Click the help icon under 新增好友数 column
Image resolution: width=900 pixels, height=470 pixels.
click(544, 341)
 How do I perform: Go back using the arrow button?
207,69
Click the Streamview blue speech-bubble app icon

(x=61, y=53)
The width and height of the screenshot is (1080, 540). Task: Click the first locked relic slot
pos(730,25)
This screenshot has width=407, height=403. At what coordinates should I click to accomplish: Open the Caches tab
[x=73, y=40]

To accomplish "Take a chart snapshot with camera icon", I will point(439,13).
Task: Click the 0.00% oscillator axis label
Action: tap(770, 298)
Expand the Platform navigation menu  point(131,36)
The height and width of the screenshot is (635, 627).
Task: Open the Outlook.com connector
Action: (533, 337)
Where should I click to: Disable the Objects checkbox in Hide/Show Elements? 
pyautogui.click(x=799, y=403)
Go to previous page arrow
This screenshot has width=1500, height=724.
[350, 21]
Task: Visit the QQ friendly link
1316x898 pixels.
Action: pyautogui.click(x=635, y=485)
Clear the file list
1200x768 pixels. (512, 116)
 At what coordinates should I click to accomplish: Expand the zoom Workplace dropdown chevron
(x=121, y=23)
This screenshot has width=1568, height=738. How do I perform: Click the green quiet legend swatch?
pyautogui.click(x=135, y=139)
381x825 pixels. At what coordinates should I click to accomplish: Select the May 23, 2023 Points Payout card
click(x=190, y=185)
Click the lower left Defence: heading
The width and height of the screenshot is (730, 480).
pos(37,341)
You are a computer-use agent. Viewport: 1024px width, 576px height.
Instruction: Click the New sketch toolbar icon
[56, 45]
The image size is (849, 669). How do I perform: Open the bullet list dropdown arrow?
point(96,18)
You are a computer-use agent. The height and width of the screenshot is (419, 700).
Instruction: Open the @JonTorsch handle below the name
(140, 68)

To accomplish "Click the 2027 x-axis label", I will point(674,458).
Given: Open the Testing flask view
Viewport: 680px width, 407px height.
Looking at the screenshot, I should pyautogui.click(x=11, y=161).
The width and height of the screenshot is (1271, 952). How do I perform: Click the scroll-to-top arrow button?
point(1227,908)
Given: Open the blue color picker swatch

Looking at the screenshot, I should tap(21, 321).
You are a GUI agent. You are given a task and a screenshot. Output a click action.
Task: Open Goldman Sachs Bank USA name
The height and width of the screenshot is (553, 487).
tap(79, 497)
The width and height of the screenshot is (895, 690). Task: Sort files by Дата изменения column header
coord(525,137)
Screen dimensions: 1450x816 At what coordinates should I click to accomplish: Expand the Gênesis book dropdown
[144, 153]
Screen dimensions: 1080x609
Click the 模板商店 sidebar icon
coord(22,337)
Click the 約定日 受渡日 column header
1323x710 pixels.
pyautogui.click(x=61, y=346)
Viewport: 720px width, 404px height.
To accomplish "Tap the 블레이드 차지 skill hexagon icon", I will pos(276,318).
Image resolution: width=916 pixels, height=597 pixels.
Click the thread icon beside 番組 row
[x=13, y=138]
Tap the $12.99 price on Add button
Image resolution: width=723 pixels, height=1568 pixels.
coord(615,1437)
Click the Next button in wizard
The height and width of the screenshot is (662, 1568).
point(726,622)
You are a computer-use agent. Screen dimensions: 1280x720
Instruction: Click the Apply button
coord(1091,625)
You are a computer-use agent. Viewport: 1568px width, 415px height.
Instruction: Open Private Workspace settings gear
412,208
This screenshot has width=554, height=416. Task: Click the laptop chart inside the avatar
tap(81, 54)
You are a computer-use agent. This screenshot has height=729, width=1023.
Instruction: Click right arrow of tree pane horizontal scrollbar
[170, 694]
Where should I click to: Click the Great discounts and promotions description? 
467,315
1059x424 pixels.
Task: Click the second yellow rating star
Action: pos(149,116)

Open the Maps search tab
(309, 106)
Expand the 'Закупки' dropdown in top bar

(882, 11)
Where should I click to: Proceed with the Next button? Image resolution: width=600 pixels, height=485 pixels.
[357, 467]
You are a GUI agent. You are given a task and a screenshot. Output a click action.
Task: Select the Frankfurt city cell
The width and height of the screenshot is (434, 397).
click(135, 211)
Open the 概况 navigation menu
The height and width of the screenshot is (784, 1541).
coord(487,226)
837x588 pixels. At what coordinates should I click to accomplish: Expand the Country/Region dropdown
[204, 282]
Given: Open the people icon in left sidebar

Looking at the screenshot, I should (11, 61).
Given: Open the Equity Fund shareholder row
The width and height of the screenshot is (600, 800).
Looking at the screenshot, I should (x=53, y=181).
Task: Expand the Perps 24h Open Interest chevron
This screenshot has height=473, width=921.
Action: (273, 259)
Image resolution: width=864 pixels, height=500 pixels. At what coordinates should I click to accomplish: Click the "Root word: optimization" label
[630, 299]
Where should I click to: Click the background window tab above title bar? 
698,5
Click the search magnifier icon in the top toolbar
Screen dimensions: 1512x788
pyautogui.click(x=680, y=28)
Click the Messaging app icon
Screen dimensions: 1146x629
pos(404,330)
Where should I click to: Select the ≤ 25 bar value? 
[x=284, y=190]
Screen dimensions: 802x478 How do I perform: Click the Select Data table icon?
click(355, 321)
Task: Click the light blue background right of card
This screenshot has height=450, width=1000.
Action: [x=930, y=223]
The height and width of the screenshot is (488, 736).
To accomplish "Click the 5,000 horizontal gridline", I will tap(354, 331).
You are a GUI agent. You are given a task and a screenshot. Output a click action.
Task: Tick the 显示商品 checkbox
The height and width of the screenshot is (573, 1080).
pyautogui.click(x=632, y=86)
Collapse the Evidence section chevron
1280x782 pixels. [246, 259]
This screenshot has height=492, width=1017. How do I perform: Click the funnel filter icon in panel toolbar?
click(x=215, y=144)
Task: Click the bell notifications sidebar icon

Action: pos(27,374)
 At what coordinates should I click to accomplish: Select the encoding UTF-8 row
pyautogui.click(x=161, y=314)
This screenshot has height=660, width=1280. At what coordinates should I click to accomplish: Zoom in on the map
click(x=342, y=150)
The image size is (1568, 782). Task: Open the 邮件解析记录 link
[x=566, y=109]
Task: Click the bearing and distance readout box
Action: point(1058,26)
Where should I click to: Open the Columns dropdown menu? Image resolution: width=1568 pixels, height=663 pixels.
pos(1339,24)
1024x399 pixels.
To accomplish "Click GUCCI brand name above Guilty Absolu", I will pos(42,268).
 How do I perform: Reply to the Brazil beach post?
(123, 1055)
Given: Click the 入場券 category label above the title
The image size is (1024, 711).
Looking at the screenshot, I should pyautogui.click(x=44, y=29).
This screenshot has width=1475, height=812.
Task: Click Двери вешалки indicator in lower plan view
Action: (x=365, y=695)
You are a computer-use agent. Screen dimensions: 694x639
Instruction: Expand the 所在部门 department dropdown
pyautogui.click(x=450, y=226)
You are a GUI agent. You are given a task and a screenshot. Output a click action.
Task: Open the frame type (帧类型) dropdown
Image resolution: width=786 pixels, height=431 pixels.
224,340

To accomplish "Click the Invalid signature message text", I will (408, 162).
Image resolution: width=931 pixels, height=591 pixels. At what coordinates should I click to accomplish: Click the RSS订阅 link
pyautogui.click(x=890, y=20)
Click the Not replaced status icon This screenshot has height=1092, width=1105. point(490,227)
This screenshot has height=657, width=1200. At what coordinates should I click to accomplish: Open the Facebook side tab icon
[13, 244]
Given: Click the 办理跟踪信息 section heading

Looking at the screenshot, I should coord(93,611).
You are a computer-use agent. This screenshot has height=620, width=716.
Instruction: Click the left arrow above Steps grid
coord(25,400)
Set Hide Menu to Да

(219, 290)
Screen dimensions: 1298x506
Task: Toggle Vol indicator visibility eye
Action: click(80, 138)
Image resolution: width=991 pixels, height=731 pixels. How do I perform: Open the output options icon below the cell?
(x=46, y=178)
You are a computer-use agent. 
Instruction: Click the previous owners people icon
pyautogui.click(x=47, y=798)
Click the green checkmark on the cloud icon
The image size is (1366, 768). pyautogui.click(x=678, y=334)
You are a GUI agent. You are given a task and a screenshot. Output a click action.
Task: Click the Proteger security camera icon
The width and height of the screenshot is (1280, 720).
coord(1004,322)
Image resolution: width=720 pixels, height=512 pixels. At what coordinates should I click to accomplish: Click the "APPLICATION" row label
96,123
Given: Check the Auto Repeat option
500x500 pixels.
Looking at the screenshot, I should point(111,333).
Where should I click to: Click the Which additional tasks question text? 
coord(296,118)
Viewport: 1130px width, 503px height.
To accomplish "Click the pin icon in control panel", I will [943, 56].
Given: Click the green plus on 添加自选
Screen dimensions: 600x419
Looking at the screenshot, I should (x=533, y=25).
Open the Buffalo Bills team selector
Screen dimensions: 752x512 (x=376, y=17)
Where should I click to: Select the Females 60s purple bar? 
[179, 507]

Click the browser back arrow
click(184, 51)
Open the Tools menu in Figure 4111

|---|

Copy out each line of the records where the word "computer" appears.

You are a computer-use agent. Viewport: 1024px width, 576px height.
You are a computer-use agent. The height and width of the screenshot is (419, 700).
You are a computer-use agent. Screen dimensions: 1280x720
You are a computer-use agent. Viewport: 1568px width, 415px height.
You are a computer-use agent. This screenshot has height=729, width=1023.
You are a computer-use agent. Screen dimensions: 694x639
You are a computer-use agent. This screenshot has height=620, width=716.
You are a computer-use agent. 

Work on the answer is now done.